■ TASK BRIEF
Copy, word for word, the line containing "Click the My Application title link" and each line that follows it in the entries below; pictures do not belong in the copy.

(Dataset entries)
....

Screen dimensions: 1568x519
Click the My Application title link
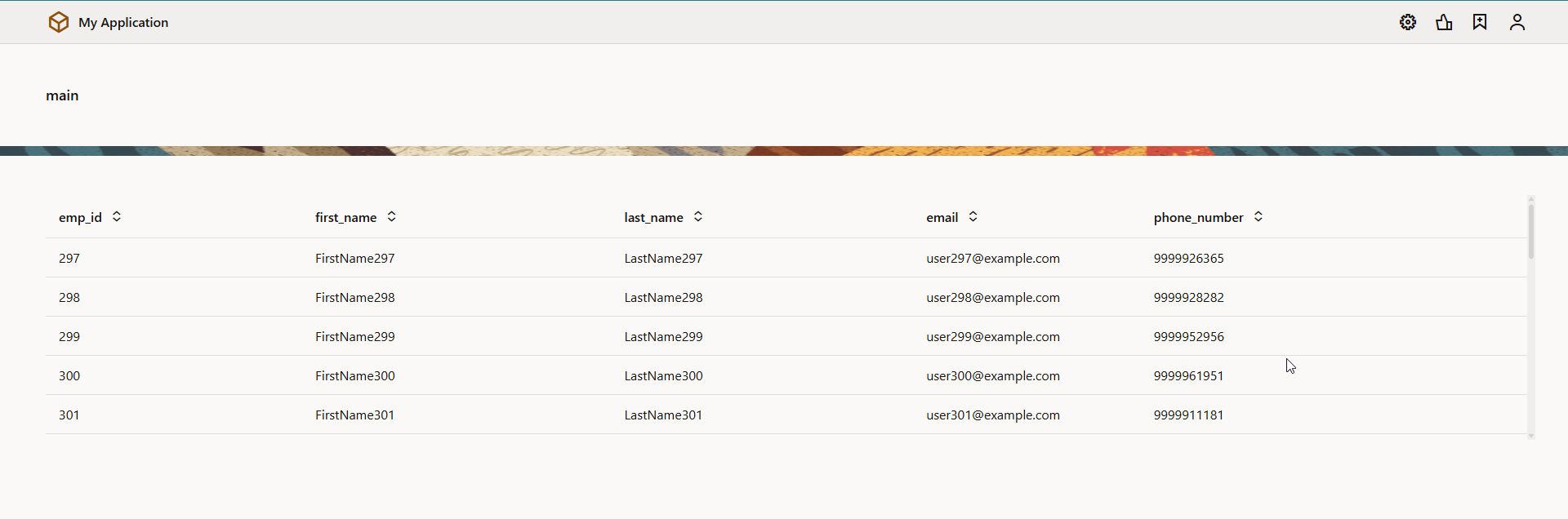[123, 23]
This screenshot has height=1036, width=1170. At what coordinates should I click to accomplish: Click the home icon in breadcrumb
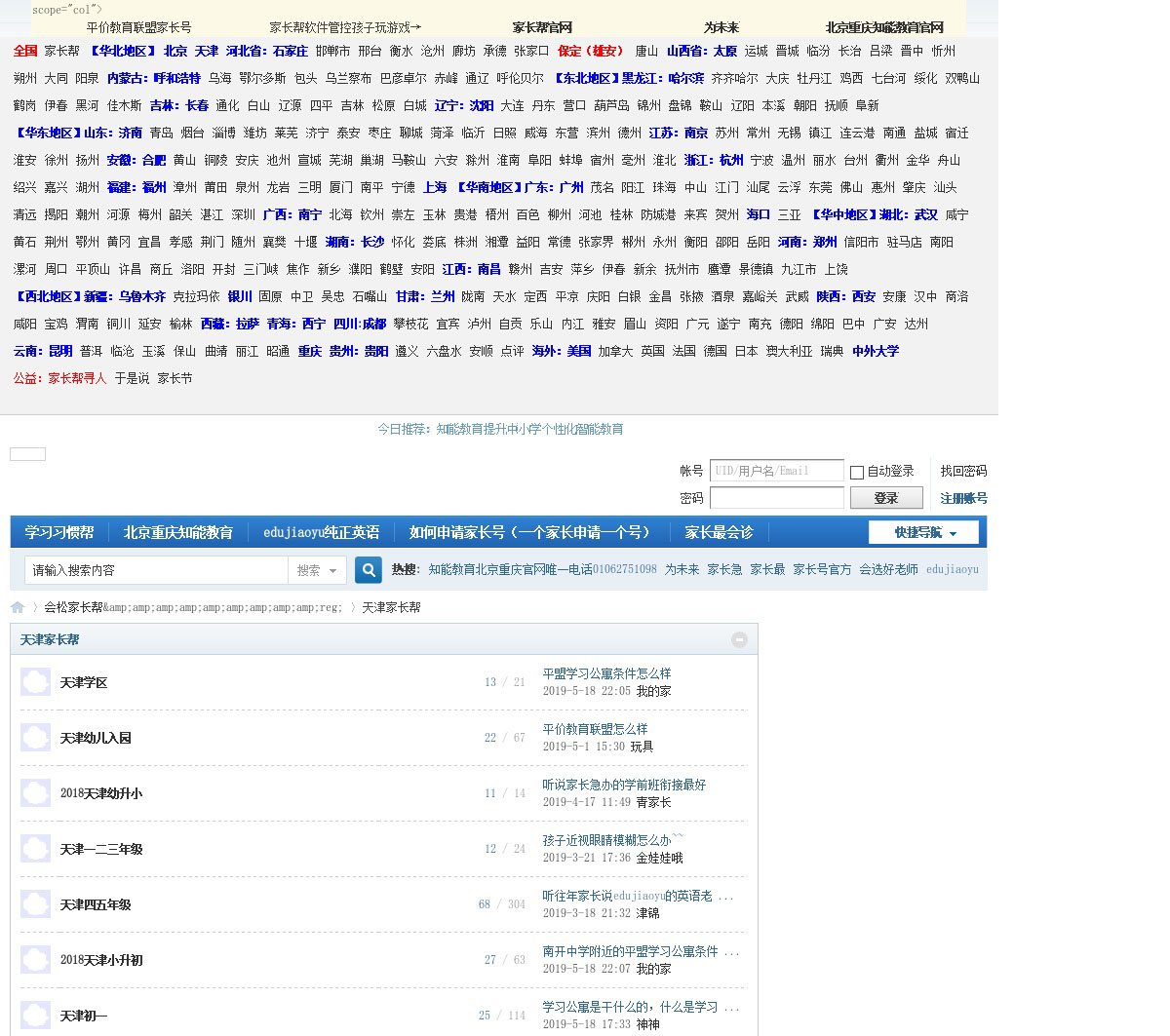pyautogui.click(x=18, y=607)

....

■ SOLUTION FOR THIS PROBLEM
Click the My Application title link
[123, 23]
This screenshot has height=1036, width=1170. At what coordinates should I click to accomplish: Click the home icon in breadcrumb
pyautogui.click(x=18, y=607)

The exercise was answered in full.